Journal: Multiple Sclerosis And Related Disorders
Published:
Abstract

Background: Diagnosing neuromyelitis optica spectrum disorder (NMOSD) may be challenging owing to overlapping clinical features with multiple sclerosis (MS) and myelin oligodendrocyte glycoprotein antibody-associated disease (MOGAD), particularly in AQP4-IgG seronegative NMOSD patients. We evaluated cerebrospinal fluid (CSF) biomarkers, specifically glial fibrillary acidic protein (GFAP) and albumin quotient (QAlb), to improve diagnostic accuracy in NMOSD.

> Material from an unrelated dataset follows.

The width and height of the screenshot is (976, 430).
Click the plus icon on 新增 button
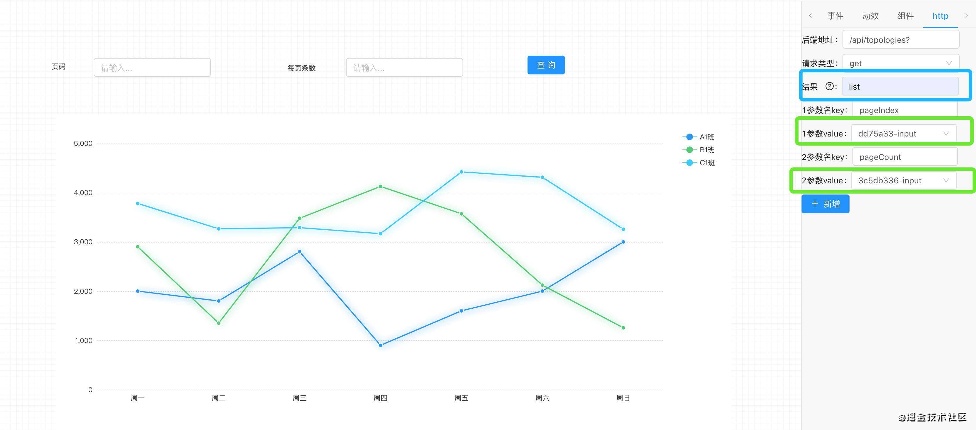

Methods: In this retrospective study, we analyzed CSF samples for biomarkers GFAP, QAlb, neurofilament light, and total-Tau, from patients with AQP4-NMOSD, DNNMOSD, MOGAD, and MS in the Region Västra Götaland, Sweden. Receiver operating characteristic (ROC) analysis with calculation of the area under the curve (AUC) was used to identify optimal cut-off levels for discriminating AQP4-NMOSD from the other groups. Logistic regression models assessed the diagnostic power of GFAP and QAlb combined.

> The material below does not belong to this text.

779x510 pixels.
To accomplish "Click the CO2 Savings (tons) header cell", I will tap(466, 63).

Results: Patients with AQP4-NMOSD (N = 19) had significantly higher CSF GFAP levels than the others: median 2470 ng/L vs 330 ng/L (p < 0.001). The GFAP cutoff >715 ng/L gave a sensitivity of 81 % and specificity of 92 %. Combining GFAP and QAlb further increased the diagnostic accuracy (AUC = 0.96). MOGAD patients (N = 29) had the highest CSF lymphocyte counts, with elevated lymphocyte counts correlating with polyphasic MOGAD (R = 0.63; p = 0.016).

Conclusions: CSF GFAP is a valuable biomarker for distinguishing AQP4-NMOSD from other demyelinating diseases: Combining GFAP with QAlb enhances diagnostic precision.